Everything in the entries except the pictures should be repeated exactly.
----- EXERCISE DATA
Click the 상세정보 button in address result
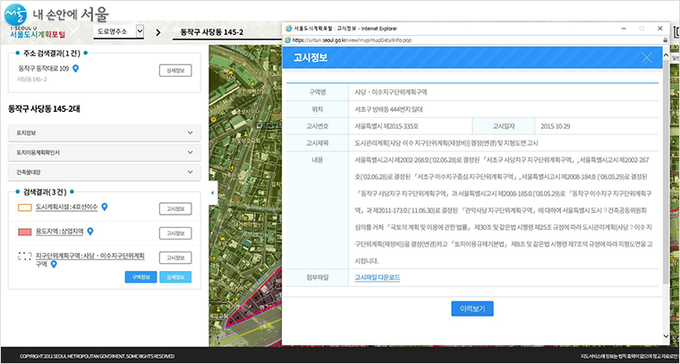Viewport: 680px width, 364px height. (x=175, y=71)
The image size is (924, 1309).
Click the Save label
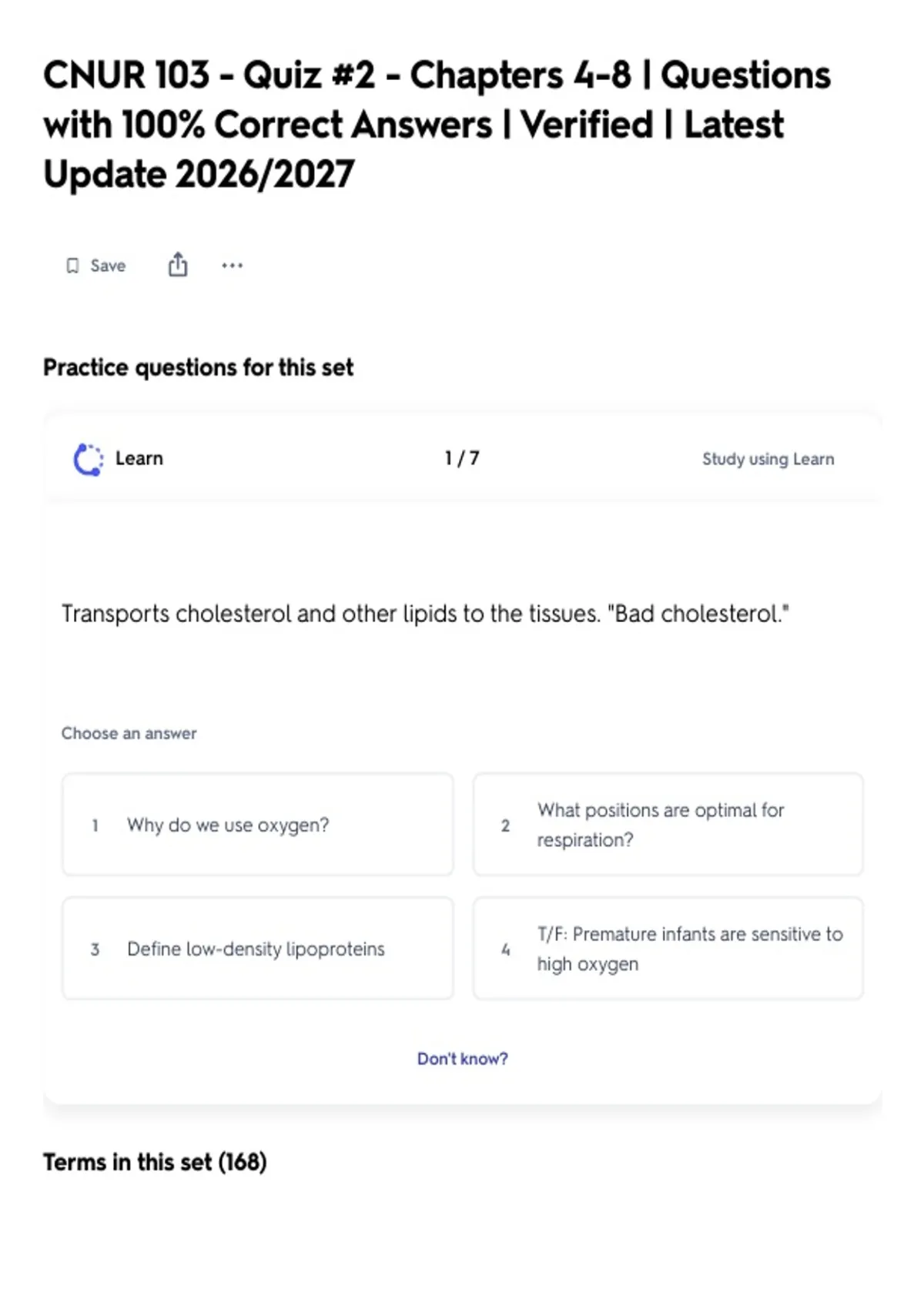[108, 266]
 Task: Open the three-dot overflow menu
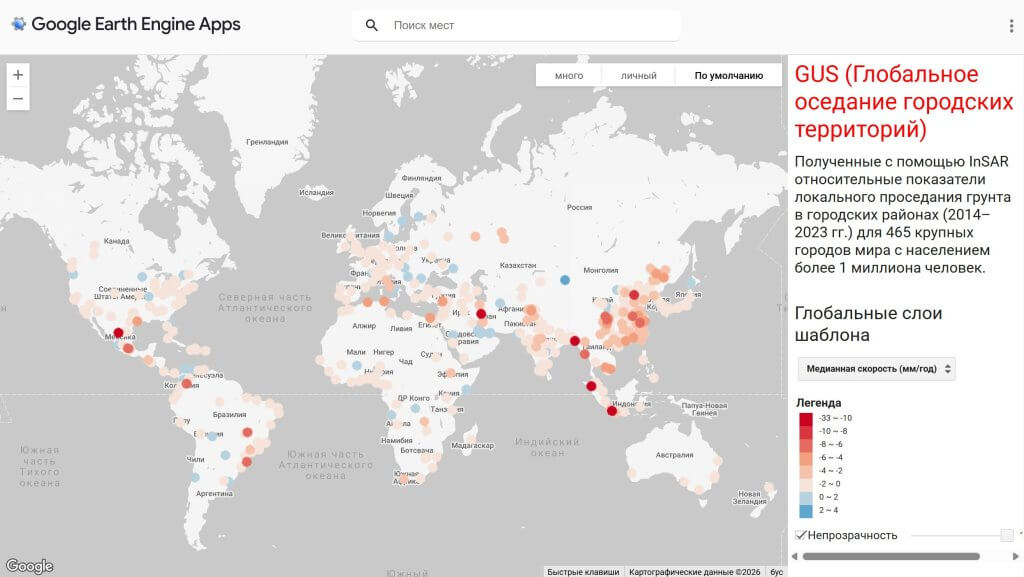click(x=1011, y=25)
----------
ANSWER BELOW
Click the 상세정보 button in address result
Viewport: 680px width, 364px height. (x=175, y=71)
The image size is (924, 1309).
Click the Save label
[108, 266]
 Task: Open the three-dot overflow menu
click(x=1011, y=25)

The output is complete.